### [AIM]
Rewrite the entries below with every "chevron" switched to "arrow", leaving everything else unchanged.

### [DATASET ROWS]
::::::::::
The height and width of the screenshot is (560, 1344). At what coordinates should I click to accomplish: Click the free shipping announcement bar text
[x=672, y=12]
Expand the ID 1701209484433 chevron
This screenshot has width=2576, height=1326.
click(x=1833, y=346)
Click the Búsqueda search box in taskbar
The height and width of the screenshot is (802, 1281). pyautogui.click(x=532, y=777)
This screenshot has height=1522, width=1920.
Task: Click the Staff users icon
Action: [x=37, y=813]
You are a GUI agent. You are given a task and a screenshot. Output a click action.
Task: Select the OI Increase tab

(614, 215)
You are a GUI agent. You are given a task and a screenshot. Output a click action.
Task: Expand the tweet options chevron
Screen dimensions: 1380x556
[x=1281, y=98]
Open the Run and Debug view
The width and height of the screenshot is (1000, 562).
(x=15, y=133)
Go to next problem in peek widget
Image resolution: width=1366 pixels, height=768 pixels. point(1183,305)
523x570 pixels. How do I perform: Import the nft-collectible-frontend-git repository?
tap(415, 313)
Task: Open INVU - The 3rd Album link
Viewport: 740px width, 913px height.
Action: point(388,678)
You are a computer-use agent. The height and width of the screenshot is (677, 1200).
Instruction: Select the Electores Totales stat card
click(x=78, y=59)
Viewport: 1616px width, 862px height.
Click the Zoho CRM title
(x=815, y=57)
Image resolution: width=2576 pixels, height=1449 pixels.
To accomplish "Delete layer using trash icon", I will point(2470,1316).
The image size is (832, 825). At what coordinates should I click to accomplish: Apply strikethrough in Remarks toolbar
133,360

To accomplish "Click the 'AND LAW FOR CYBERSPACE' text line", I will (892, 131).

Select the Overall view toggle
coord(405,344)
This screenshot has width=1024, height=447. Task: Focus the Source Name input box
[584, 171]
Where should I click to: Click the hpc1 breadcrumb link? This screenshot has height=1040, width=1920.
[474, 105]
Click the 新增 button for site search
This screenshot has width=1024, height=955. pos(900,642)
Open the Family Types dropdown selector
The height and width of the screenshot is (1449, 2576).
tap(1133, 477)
::::::::::
### [REPLY TO THE EXERCISE]
The height and width of the screenshot is (560, 1344). At what coordinates should I click to accomplish: Click the free shipping announcement bar text
[x=672, y=12]
Expand the ID 1701209484433 arrow
This screenshot has width=2576, height=1326.
click(x=1833, y=346)
Click the Búsqueda search box in taskbar
The height and width of the screenshot is (802, 1281). pyautogui.click(x=532, y=777)
This screenshot has height=1522, width=1920.
Task: Click the Staff users icon
Action: [x=37, y=813]
You are a GUI agent. You are given a task and a screenshot. Output a click action.
Task: Select the OI Increase tab

(614, 215)
You are a GUI agent. You are given a task and a screenshot. Output a click action.
Task: Expand the tweet options arrow
Screen dimensions: 1380x556
[x=1281, y=98]
Open the Run and Debug view
The width and height of the screenshot is (1000, 562).
(x=15, y=133)
Go to next problem in peek widget
Image resolution: width=1366 pixels, height=768 pixels. point(1183,305)
523x570 pixels. How do I perform: Import the nft-collectible-frontend-git repository?
tap(415, 313)
Task: Open INVU - The 3rd Album link
Viewport: 740px width, 913px height.
Action: point(388,678)
You are a computer-use agent. The height and width of the screenshot is (677, 1200).
Instruction: Select the Electores Totales stat card
click(x=78, y=59)
Viewport: 1616px width, 862px height.
Click the Zoho CRM title
(x=815, y=57)
Image resolution: width=2576 pixels, height=1449 pixels.
To accomplish "Delete layer using trash icon", I will point(2470,1316).
The image size is (832, 825). At what coordinates should I click to accomplish: Apply strikethrough in Remarks toolbar
133,360

To accomplish "Click the 'AND LAW FOR CYBERSPACE' text line", I will (892, 131).

Select the Overall view toggle
coord(405,344)
This screenshot has width=1024, height=447. Task: Focus the Source Name input box
[584, 171]
Where should I click to: Click the hpc1 breadcrumb link? This screenshot has height=1040, width=1920.
[474, 105]
Click the 新增 button for site search
This screenshot has width=1024, height=955. pos(900,642)
Open the Family Types dropdown selector
The height and width of the screenshot is (1449, 2576).
tap(1133, 477)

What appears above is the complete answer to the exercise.